Industrias preocupadas refuerzan medidas para enfrentar esta situación
Ante la acelerada evaporación del agua en el sistema lagunario Champayan, las 40 industrias afiliadas a la Asociación de Industriales del Sur de Tamaulipas (AISTAC) comenzaron a implementar estrategias para optimizar su uso y prevenir un posible desabasto como el registrado el año pasado.
ESPECIAL / LA RED DE ALTAMIRA
ALTAMIRA. – Ante la acelerada evaporación del agua en el sistema lagunario Champayán, las 40 industrias afiliadas a la Asociación de Industriales del Sur de Tamaulipas (AISTAC) comenzaron a implementar estrategias para optimizar su uso y prevenir un posible desabasto como el registrado el año pasado.
David Abel Hernández Gámiz, gerente de AISTAC, informó que, aunque actualmente los niveles del sistema lagunario son favorables, las altas temperaturas están provocando una disminución más rápida del agua disponible.
“Vamos a anticiparnos a cualquier escenario potencial durante los próximos meses.

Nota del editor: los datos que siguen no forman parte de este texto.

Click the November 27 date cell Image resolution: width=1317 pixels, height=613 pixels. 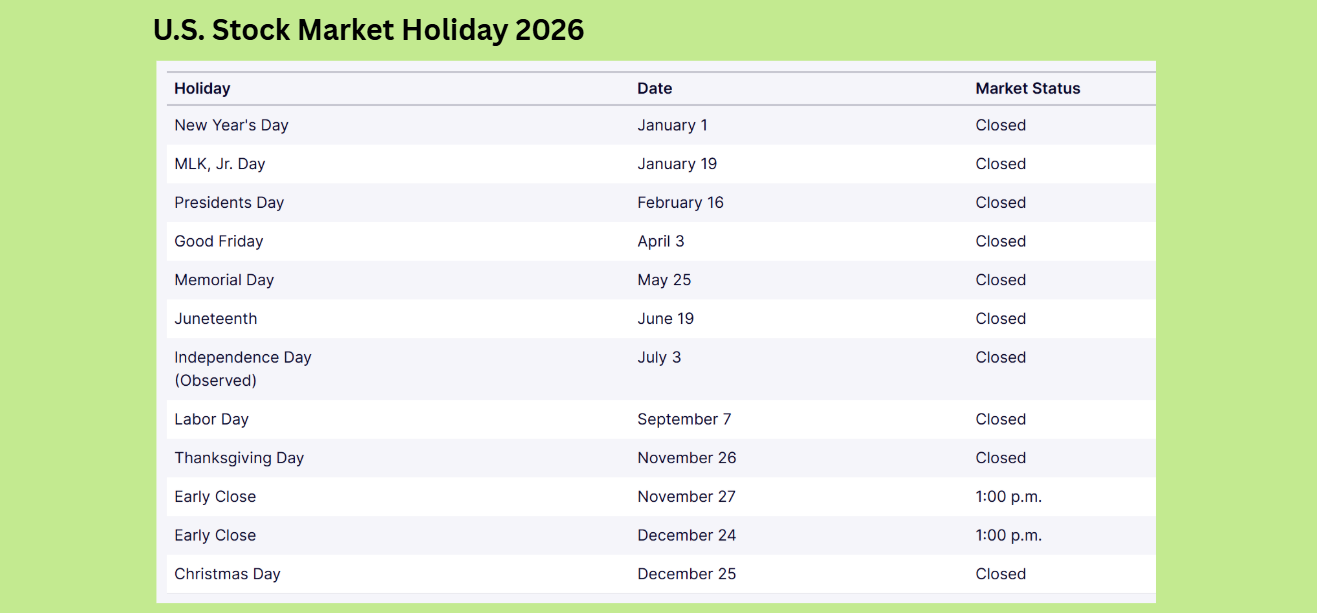tap(686, 497)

Seguimos trabajando en coordinación con las Comapas y el Gobierno del Estado para estar preparados”, señaló.
El sector industrial de Altamira consume aproximadamente dos mil litros de agua por segundo.
Sin embargo, no todas las empresas se abastecen del mismo cuerpo de agua, ya que algunas cuentan con bocatomas en el río Tamesí.
En este contexto, Hernández Gámiz, subrayó sobre la responsabilidad de las industrias para gestionar adecuadamente el recurso.
“Nos corresponde ser más conscientes y responsables en el consumo”, afirmó.
Como parte de las soluciones a mediano plazo, se proyecta la construcción de una planta tratadora de aguas residuales a un costado del Corredor Urbano Luis Donaldo Colosio.
Esta instalación tendrá capacidad para procesar entre 400 y 500 litros por segundo, lo que permitirá a las industrias utilizar agua tratada en sus procesos.
“Es una opción que nos dará mayor flexibilidad en momentos críticos”, añadió el representante de AISTAC.
Con estas acciones, el sector industrial busca garantizar su operatividad sin comprometer el suministro para la población, en un contexto de creciente estrés hídrico agravado por el cambio climático.